Travel as you wish to Malaysia

Guide to travelling in Malaysia

You’ll never be short on ideas for holidays in Malaysia. To observe the behaviour of one of the most endearing primates, take a tour of the Sepilok Orang-Utan Sanctuary. Elephants, tigers and leopards can also be found in Malaysia, notably in the Taman Negara National Park. For an unusual visit, head to the Snake Temple. Leave your worries at the door: the reptiles that live here are harmless and you can even hold them in your hands. Another essential part of your trip to Malaysia is the astonishing cuisine. The product of a melting pot of Southeast Asian cultures, the cuisine sold at every street corner is rich and varied, inspired by Chinese, Thai, Indian and even Filipino dishes. It’s therefore difficult to name a national dish, but don’t miss the char-kuey-teow or the nasi-goring, the cendol, the coconut balls or even the durian.

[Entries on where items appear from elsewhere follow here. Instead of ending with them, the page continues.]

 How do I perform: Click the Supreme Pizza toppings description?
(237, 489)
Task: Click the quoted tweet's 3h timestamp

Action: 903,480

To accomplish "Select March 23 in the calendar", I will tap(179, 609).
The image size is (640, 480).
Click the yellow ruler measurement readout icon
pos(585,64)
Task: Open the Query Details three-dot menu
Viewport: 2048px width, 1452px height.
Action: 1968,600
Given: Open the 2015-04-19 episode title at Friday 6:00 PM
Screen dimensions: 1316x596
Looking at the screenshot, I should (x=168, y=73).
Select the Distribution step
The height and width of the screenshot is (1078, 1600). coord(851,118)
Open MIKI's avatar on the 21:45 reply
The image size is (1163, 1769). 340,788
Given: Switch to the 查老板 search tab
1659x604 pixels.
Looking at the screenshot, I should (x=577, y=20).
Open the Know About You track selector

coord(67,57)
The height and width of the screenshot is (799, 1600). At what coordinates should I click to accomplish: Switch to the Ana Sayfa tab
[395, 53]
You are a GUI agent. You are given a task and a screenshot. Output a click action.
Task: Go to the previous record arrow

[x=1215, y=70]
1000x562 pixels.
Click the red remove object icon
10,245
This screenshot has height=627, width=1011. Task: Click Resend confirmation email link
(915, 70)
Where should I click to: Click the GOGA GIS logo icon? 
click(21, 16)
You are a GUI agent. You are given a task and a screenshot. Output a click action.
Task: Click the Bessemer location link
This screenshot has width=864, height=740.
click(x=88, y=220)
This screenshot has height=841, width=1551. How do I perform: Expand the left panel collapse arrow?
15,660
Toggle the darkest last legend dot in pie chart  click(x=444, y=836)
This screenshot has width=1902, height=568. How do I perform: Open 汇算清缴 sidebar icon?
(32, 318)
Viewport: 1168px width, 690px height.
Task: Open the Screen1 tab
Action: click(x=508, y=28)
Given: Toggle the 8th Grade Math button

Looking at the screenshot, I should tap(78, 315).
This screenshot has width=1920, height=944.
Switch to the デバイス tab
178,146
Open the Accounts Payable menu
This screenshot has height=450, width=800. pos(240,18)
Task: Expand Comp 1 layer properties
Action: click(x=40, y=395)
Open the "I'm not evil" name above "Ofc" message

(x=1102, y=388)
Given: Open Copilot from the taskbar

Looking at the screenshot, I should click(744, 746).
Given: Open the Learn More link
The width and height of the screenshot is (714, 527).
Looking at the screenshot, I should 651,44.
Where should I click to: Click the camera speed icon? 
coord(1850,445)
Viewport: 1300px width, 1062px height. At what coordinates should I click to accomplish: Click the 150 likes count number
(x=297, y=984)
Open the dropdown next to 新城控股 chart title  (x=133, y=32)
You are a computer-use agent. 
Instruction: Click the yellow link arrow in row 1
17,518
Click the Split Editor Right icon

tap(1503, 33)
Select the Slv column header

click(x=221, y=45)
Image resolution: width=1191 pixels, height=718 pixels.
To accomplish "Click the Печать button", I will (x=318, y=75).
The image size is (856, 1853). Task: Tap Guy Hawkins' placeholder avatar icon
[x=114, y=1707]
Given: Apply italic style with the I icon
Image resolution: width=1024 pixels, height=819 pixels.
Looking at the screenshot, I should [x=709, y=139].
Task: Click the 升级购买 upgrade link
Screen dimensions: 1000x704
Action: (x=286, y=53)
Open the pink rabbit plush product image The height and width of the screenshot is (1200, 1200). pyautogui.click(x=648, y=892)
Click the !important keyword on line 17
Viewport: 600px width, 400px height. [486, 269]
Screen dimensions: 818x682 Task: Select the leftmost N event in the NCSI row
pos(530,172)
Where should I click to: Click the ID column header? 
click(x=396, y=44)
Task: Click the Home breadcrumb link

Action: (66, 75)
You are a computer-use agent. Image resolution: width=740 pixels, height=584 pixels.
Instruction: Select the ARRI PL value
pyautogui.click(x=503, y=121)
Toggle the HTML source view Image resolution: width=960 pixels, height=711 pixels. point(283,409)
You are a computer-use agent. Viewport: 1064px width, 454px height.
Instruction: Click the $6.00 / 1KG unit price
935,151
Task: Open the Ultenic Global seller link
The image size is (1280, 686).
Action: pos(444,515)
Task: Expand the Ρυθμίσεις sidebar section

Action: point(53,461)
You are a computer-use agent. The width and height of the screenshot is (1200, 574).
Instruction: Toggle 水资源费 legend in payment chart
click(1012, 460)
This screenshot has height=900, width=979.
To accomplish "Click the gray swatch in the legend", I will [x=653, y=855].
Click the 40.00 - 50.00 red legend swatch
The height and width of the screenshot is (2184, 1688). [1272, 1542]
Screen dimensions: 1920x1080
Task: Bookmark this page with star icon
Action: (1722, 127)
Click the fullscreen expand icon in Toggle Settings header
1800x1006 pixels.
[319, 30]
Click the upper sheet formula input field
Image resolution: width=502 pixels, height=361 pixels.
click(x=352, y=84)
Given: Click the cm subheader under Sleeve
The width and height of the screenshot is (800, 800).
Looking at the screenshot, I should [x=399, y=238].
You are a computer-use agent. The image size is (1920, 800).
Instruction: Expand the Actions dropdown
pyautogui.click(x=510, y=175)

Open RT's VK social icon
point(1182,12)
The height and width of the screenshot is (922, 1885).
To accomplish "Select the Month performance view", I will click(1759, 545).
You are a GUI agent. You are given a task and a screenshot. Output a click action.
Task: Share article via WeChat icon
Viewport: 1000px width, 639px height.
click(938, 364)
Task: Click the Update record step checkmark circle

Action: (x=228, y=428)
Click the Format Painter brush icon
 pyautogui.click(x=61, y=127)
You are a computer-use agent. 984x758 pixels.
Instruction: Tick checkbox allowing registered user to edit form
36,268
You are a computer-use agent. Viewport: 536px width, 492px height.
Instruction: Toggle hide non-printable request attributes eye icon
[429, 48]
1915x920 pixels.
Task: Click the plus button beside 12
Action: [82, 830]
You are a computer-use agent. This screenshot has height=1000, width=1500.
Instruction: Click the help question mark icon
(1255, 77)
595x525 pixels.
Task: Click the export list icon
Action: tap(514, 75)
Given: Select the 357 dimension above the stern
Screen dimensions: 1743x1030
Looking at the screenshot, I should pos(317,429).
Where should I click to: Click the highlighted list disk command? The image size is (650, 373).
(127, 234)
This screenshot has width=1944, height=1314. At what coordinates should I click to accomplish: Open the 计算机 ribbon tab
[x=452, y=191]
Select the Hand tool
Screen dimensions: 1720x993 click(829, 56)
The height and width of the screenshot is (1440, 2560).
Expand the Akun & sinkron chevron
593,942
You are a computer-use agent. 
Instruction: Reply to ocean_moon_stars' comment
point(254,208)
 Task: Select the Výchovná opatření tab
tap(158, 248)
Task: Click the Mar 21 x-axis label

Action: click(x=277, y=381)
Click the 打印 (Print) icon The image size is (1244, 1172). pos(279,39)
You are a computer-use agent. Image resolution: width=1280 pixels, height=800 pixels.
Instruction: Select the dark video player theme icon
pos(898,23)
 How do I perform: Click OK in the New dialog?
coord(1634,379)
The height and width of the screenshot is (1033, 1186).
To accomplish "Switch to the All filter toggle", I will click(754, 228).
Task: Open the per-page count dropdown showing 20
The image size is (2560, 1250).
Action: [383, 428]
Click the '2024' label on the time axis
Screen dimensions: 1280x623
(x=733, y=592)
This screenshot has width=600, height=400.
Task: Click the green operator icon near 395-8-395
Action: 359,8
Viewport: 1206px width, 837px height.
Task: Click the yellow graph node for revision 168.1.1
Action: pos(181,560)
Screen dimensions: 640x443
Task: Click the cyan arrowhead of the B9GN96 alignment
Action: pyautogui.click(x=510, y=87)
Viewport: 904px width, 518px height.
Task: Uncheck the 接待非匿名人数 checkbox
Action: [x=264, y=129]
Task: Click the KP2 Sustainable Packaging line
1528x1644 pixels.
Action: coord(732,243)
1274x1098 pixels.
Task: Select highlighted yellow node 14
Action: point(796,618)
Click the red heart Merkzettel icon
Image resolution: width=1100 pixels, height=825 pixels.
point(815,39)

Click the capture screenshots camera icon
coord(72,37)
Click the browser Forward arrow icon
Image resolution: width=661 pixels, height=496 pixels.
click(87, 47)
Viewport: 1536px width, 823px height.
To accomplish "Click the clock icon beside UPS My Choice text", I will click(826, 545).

These dishes and desserts are served at food courts worthy of the name, sorts of giant markets dedicated to dining.

When to go in Malaysia?

You can go to Malaysia all year long because the rainy season is not particularly marked. However, there is a more pronounced monsoon period in the east of the country between November and January. And, if you can, you should avoid July and August when there are lots of tourists.